# Longitudinal Vehicle

Longitudinal motion abstract vehicle with ideal brakes and tires

• Library:
• Simscape / Driveline / Tires & Vehicles

## Description

The Longitudinal Vehicle block represents an abstract vehicle confined to longitudinal motion. You can parameterize an arbitrary vehicle or choose from predefined parameterizations. The block includes optional non-slipping tires and ideal brakes.

You can use this block as a simpler alternative to the Vehicle Body block. The Longitudinal Vehicle block requires less information to parameterize and is more suitable for a nascent design.

The block equations use these variables:

• m is the Vehicle mass parameter.

• vx is the longitudinal velocity output at the VehSpd port.

• Fx is the sum of longitudinal forces.

• rtire is the radius of the tire and is equivalent to the Tire rolling radius parameter.

• Fdrive, Fbrake, and Fresist are the driving force of the vehicle, the braking force, and the vehicle resistance force, respectively. Fbrake and Fresist oppose the driving motion of the vehicle in the force balance equation.

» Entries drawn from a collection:
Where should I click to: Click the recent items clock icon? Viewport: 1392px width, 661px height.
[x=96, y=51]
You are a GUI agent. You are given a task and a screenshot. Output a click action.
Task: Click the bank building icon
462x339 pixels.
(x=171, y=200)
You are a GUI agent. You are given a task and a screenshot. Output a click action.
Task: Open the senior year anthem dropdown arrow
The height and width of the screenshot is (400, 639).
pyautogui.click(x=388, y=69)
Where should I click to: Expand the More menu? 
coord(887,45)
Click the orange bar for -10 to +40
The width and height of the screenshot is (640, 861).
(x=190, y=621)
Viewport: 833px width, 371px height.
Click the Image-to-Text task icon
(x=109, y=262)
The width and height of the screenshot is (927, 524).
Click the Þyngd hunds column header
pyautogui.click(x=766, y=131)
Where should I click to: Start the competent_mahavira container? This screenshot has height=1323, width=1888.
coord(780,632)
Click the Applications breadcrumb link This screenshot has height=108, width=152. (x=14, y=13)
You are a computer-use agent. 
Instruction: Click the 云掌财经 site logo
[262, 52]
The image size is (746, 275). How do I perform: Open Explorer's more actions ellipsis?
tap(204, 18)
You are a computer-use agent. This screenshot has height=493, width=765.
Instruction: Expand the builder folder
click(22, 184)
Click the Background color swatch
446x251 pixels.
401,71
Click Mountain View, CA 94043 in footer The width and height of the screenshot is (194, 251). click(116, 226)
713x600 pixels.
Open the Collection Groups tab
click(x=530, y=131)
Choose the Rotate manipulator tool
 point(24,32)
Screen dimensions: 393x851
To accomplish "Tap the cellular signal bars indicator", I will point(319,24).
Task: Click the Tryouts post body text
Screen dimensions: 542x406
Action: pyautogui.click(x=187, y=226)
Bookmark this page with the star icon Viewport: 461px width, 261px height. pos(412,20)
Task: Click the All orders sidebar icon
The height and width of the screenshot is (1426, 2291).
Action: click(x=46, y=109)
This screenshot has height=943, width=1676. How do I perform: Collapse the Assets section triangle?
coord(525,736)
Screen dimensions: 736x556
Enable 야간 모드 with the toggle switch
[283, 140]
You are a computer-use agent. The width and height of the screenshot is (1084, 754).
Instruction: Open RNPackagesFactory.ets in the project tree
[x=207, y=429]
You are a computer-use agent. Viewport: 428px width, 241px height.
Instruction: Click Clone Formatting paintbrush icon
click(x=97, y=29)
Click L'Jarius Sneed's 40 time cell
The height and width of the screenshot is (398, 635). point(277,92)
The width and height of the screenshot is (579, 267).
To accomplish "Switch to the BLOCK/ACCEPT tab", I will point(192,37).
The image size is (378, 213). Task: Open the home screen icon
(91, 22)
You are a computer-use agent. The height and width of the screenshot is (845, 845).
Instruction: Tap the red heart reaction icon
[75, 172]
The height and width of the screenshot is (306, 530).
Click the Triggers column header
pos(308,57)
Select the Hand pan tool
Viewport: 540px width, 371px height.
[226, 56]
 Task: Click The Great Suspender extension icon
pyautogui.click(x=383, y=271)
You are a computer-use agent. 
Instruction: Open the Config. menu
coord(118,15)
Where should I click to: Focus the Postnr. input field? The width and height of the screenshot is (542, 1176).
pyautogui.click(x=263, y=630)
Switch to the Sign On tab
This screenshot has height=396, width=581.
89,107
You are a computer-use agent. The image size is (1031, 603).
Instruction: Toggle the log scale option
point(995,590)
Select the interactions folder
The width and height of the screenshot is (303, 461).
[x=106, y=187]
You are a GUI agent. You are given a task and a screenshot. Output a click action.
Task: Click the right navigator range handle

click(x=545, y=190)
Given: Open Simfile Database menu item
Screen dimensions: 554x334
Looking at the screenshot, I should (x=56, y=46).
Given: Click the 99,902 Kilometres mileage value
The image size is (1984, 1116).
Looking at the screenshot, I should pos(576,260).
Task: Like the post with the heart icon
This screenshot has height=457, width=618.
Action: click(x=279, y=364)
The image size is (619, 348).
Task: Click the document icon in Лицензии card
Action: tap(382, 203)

» Exercise tasks:
1) Answer these questions about the Longitudinal Vehicle page:
(a) Which library path contains the block?
(b) Which block can the Longitudinal Vehicle block serve as a simpler alternative to?
(c) Which two forces oppose the driving motion of the vehicle in the force balance equation?
2) List every variable that the Longitudinal Vehicle page says the block equations use.
3) Reproduce the part of the Longitudinal Vehicle page between "The Longitudinal Vehicle block represents" and "rolling radius parameter.", inclusive.

» Solutions in order:
1)
(a) Simscape / Driveline / Tires & Vehicles
(b) The Vehicle Body block
(c) Fbrake and Fresist

2) m, vx, Fx, rtire, Fdrive, Fbrake, Fresist

3)
The Longitudinal Vehicle block represents an abstract vehicle confined to longitudinal motion. You can parameterize an arbitrary vehicle or choose from predefined parameterizations. The block includes optional non-slipping tires and ideal brakes.

You can use this block as a simpler alternative to the Vehicle Body block. The Longitudinal Vehicle block requires less information to parameterize and is more suitable for a nascent design.

The block equations use these variables:

• m is the Vehicle mass parameter.

• vx is the longitudinal velocity output at the VehSpd port.

• Fx is the sum of longitudinal forces.

• rtire is the radius of the tire and is equivalent to the Tire rolling radius parameter.